Hätten Sie es gewusst? In Deutschland gibt es mehr als sechs Millionen Anlagen zur Erzeugung von Strom. Leistungsstarke Megawatt-Kraftwerke der großen Energieversorger ebenso wie kleine private Photovoltaikanlagen oder Energiespeicher. Und täglich werden im Schnitt rund 6.000 Anlagen neu angemeldet, in den sonnenreichen Sommermonaten sogar bis zu 12.000.
Diese Zahlen kann hierzulande jeder live über eine Webseite abrufen und tagesaktuell nachvollziehen: beim sogenannten Marktstammdatenregister (MaStR). Die Datenbank mit dem sperrigen Namen wird seit 2019 von der Bundesnetzagentur betrieben. Wofür braucht man sie eigentlich?
„Bereits im vergangenen Jahrzehnt war davon auszugehen, dass die Zukunft der Energieversorgung dezentral und kleinteilig sein wird“, sagt .Yvonne Langendörfer. Sie arbeitet in dem für das Marktstammdatenregister zuständigen Referat bei der Bundesnetzagentur und begleitet den Prozess seit seinen Anfängen im Jahr 2017. „Um den Ausbau der erneuerbaren Energien zielgerichtet voranzutreiben, braucht es ein Register, mit dem sich alle Anlagen zentral erfassen lassen.“
Recherche für jedermann
Dabei hat eine zentrale Übersicht weitere Vorteile: „Das Marktstammdatenregister sorgt auch dafür, dass bestimmte Daten nicht mehr zusätzlich an anderen Stellen gemeldet werden müssen – und trägt auf diese Weise auch zum Bürokratieabbau bei“, sagt Langendörfer. Darüber hinaus stellt es Transparenz her. Interessierte Kreise erhalten unkompliziert sachdienliche Informationen über Erzeugungsanlagen, Speicher, Netzbetreiber und andere Akteure im Energiemarkt.

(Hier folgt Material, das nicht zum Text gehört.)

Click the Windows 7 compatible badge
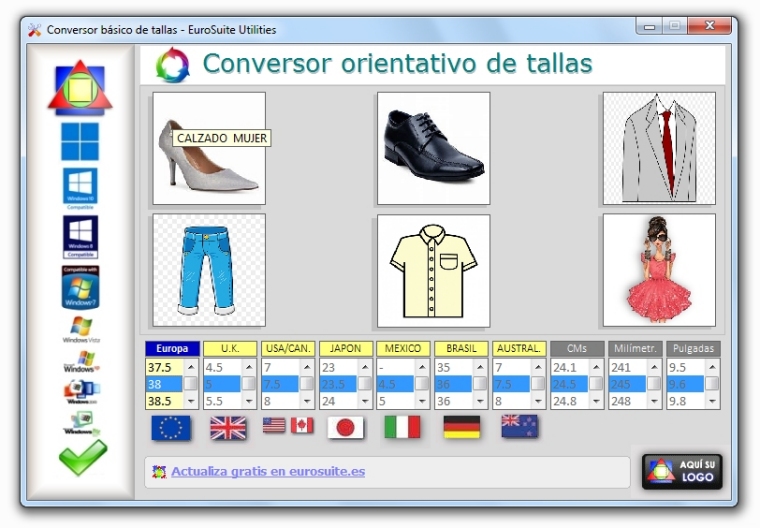[80, 286]
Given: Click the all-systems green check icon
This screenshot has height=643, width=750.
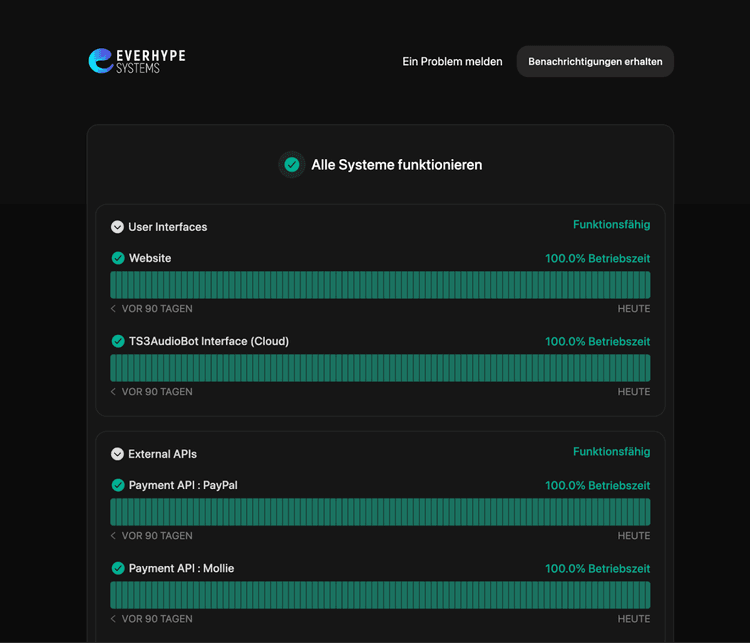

Außerdem unterstützt es die Bundesnetzagentur und andere Behörden bei der Überwachung und Regulierung des Energiemarkts. Zu guter Letzt nutzen Wissenschaftler und Marktforscher die Daten, um Analysen durchzuführen und die Entwicklung des Energiemarktes zu verstehen. Wer mag, kann im Register auf Landkreise heruntergebrochen nach bestimmten Anlagentypen recherchieren, erfasst werden beispielsweise die Bruttoleistung der Anlagen, die Anzahl der errichteten Solarmodule oder auch das Datum der Inbetriebnahme.
Energieversorger wie E.ON nutzen das Register, um den Ausbau der Erneuerbaren auf einer Landkarte für die Öffentlichkeit verständlich zu visualisieren. Das Marktstammdatenregister soll es aber auch Privatpersonen ermöglichen, ihre Solaranlagen unkompliziert anzumelden.
Ausnahmen bestätigen die Regel
Grundsätzlich muss jede stromerzeugende Anlage – bis hin zum Balkonkraftwerk – angemeldet werden. Gerade die Balkonkraftwerke erleben nämlich derzeit einen massiven Zuwachs: „Aktuell entfallen mehr als ein Viertel – 27 Prozent – der Anmeldung auf solche Kleinstanlagen“, sagt Yvonne Langendörfer. Doch für die Meldepflicht gibt es auch Ausnahmen: So entfällt beispielsweise aus Sicherheitsgründen die Registrierungspflicht für Einheiten militärischer Einrichtungen, die der Landesverteidigung dienen. Auch lässt sich in der Datenbank nicht erkennen, welche Kraftwerke schwarzstartfähig sind, also im Falle eines Blackouts ohne externe Energiezufuhr wieder hochfahren können. Solche Kraftwerke gehören zu den besonders vulnerablen kritischen Infrastrukturen (KRITIS) – Details hierzu bleiben geheim.
Interdisziplinär – die Menschen hinter der Datenbank
Rund 50 Mitarbeiterinnen und Mitarbeiter sorgen an fünf Standorten in Deutschland dafür, dass das Marktstammdatenregister funktioniert. Das interdisziplinäre Team besteht hauptsächlich aus IT-Spezialisten, Ingenieuren, Juristen, Ökonomen und Verwaltungsmitarbeitern, hinzu kommen externe Dienstleister, die beispielsweise die stark nachgefragte Telefonhotline besetzen. Neben der Aufrechterhaltung des Betriebs geht es aber auch darum, das Register laufend weiterzuentwickeln.
So soll es demnächst neue Datenräume und -klassen geben, damit das Register stets auf dem aktuellen technischen Stand ist: Bald wird auch zum Thema kommunale Wärmeplanung oder zu neuartigen Windkraftwerken wie Flugwindanlangen recherchiert werden können. Und so ist das Marktstammdatenregister nicht nur eine Datenbank – es ist auch ein Spiegel der Fortschritte und Innovationen in der Energiebranche.